Residents can make reservations for a “chat” through the website for the city’s community health offices.

“People from community circles sometimes come to us and say, ‘I just came to say ‘hello’ to you,’” Fukuma, 72, said. “If people come to us while they are fine and healthy, that makes it easier for us to deal with them when something goes wrong.”

She said she and her colleagues refer advice seekers to community circles and other entities as the need arises.

Nabari authorities set up 15 community health offices in the city between fiscal 2005 and fiscal 2007. They have a total of 30 workers who provide counseling on various subjects for all ages.

Yuya Mizutani, a physical therapist with the Hashimoto general clinic in Nabari, has been practicing social prescribing with the city’s community health offices.

Mizutani, 39, is a “link worker” whose duty is to connect isolated individuals with neighborhood communities.

He has been putting much effort into a community activity group called Chiichikaken, whose name carries the meaning “power and health for the community.”

Chiichikaken has set up a “gardening club” for patients and residents, who meet once a month to tend to the clinic’s garden and engage in other activities.

Chiichikaken organized a “class for making wreaths and doing physical exercise at a library” on Christmas Eve last year, and about 30 people participated.

Medical associations have also entered the picture.

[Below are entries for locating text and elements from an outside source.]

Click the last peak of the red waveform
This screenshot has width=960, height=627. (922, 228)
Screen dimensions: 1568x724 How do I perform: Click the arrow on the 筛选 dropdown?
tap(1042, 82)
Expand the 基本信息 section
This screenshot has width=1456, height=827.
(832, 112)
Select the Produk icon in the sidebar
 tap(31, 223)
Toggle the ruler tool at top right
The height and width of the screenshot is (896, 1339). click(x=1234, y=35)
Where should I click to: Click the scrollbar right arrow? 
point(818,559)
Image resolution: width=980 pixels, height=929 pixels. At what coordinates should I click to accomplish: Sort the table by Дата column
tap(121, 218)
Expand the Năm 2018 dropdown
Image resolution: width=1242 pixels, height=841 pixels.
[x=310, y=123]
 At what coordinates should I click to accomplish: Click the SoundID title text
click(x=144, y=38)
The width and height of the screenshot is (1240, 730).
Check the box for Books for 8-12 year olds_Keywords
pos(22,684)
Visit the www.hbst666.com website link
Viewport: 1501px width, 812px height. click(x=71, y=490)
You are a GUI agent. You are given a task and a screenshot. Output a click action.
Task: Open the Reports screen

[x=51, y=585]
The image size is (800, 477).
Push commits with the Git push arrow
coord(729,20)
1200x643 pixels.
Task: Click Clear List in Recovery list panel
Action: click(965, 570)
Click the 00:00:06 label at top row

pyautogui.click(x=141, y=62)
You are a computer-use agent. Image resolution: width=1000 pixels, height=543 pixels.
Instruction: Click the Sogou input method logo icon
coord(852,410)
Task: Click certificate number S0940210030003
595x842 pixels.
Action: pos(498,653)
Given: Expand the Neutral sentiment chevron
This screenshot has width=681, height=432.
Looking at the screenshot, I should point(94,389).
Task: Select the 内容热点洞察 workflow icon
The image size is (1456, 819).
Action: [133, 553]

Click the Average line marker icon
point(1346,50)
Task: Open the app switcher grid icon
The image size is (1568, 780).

In 2019, the Utsunomiya Medical Association in the capital of Tochigi Prefecture set up a “social support” section to promote social prescribing.

The section has compiled a database of groups that can support patients.

“As things stand now, doctors are saving patients downstream in the metaphor of a river,” said Tatsuro Katayama, a 67-year-old physician who headed the UMA when it established the social support section. “What we have to do, however, is address the social backgrounds of patients that lie farther upstream, such as loneliness and isolation.”

TIES SHOULD NOT BE FORCED

Tomohiro Nishi, a physician who leads the Japanese Social Prescribing Laboratory, said he believes that social prescribing does not, by any means, call for eliminating loneliness and isolation.

He said the goal of social subscribing is to create a society where people can stay lonely with a sense of security.

“Forcibly connecting those who wish to be alone would be ‘abusive social subscribing,’” Nishi, who is also head director of Plus Care, a general incorporated association, said. “We will have to look at the personalities, histories and backgrounds of individuals when we decide what we should do with them.”

Social prescribing was first recommended by the British health department in 2006.

The concept is about ensuring the involvement of workers from different domains, such as health care, welfare, education and community activity, to address “social determinants of health” that surround patients, such as poverty and loneliness.

Social subscribing is also drawing attention as a measure for dealing with the weakening of neighborhood communities due to the increase in one-person households and elderly people living alone.